Task directions:
In the article on Fred Upton's retirement, put this sentence into Spanish: "Reps. Anthony Gonzalez (Ohio), Adam Kinzinger (Ill.) and John Katko (N.Y.) have similarly opted against running for reelection this year."
----- Provided text
Rep. Fred Upton (Mich.) on Tuesday announced he will retire from Congress at the end of the year, becoming the latest House Republican who voted to impeach President Trump for inciting the Jan. 6, 2021, attack on the Capitol to head for the exits.
Reps. Anthony Gonzalez (Ohio), Adam Kinzinger (Ill.) and John Katko (N.Y.) have similarly opted against running for reelection this year.
The other six Republicans who backed Trump’s second impeachment are all facing primary challengers — meaning it’s possible that none of the 10 GOP “yes” votes for Trump’s impeachment will be back in Congress in 2023.
It’s all creating a House GOP that is increasingly in lockstep with the former president, who has been flirting with another White House run in 2024.
Trump celebrated Upton’s decision, declaring that the other “yes” votes on impeachment will eventually be turned out.
“UPTON QUITS! 4 down and 6 to go. Others losing badly, who’s next?” he said in a statement.
House GOP leaders praised Upton and sidestepped the suggestion that his decision to forgo reelection had to do with Trump.
“This was a decision he had to make looking at the dynamics of a member-on-member race,” House Minority Whip Steve Scalise (R-La.) said during a press conference. “He’s had a long career, distinguished, he talked about things like 21st Century Cures, a bill I think that for generations to come will help cure more diseases.”
Upton helped spearhead the 21st Century Cures Act, a 2016 law signed by former President Obama at the end of his term, aimed to accelerate medical innovation and advances.
Upton’s support for Trump’s impeachment last year wasn’t the only vote that drew ire from Trump, his supporters or the far right.
Upton received death threats in the fall for being one of the 13 House Republicans who helped hand President Biden a legislative victory by voting for the bipartisan infrastructure bill.
The increasing ostracization from his own party marked a sharp turnaround from less than a decade ago, when Upton served as chairman of the powerful House Energy and Commerce Committee while Republicans last held the chamber’s majority.
----------
----- Data extract
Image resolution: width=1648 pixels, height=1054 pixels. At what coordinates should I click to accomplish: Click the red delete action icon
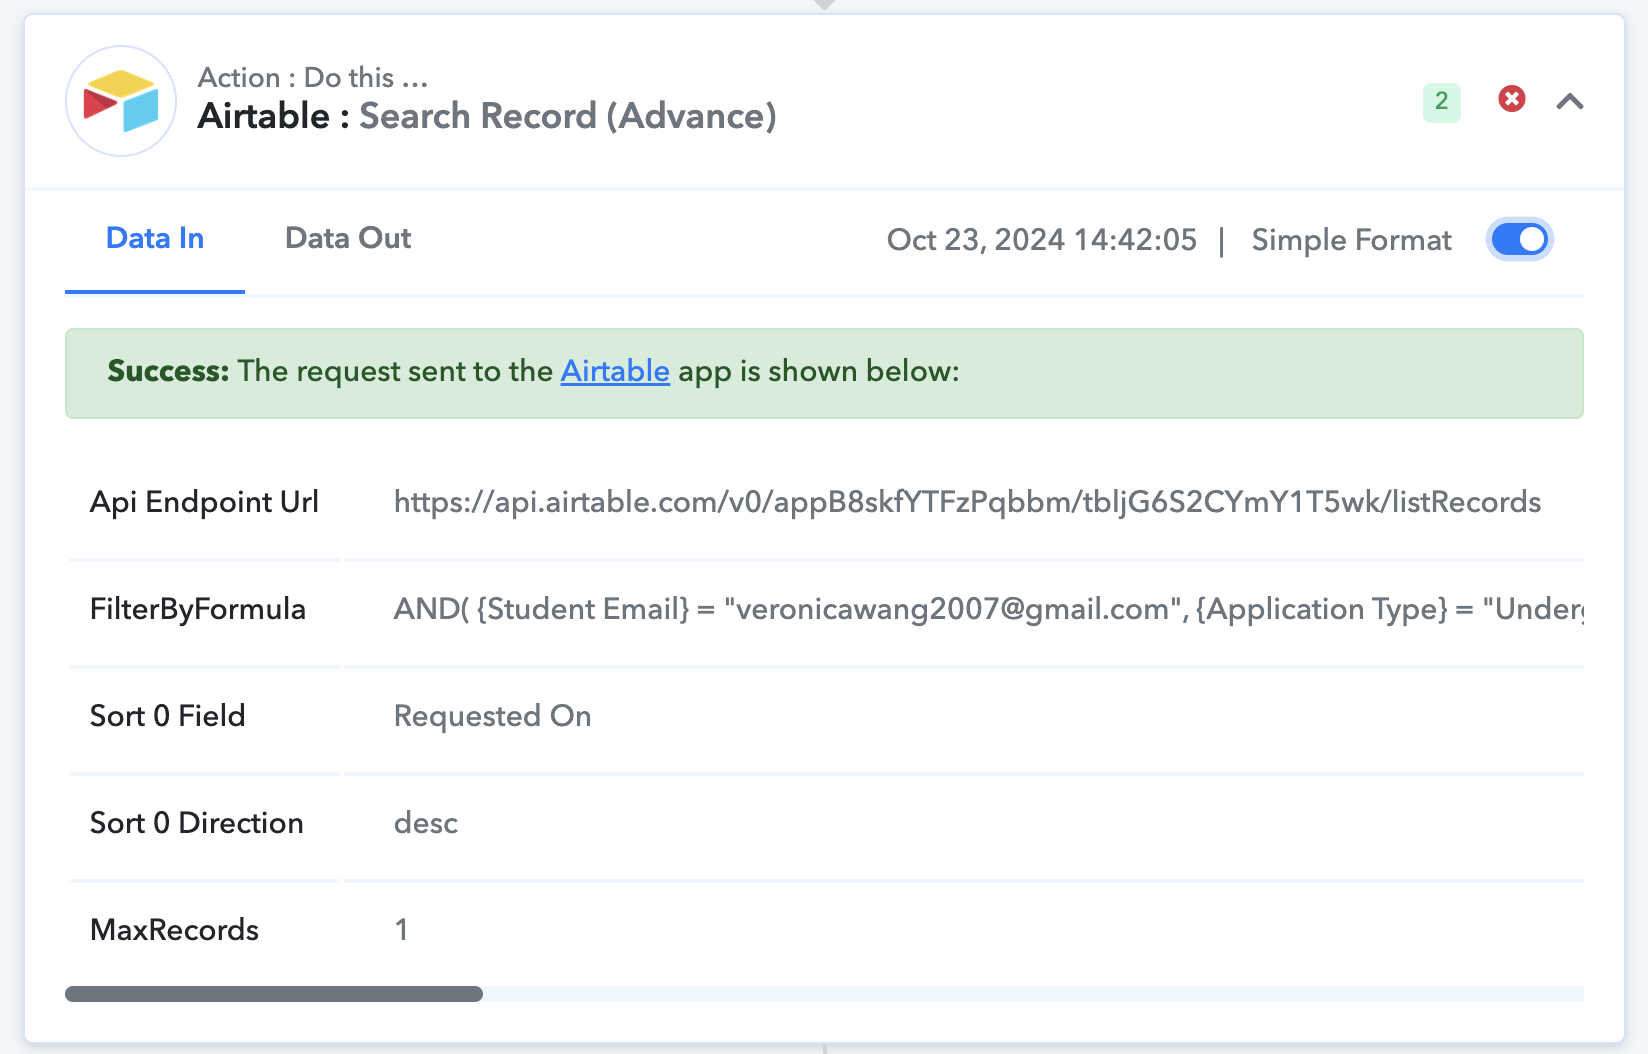[x=1511, y=99]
----------
Reply:
Los representantes Anthony Gonzalez (Ohio), Adam Kinzinger (Ill.) y John Katko (N.Y.) también han decidido no presentarse a la reelección este año.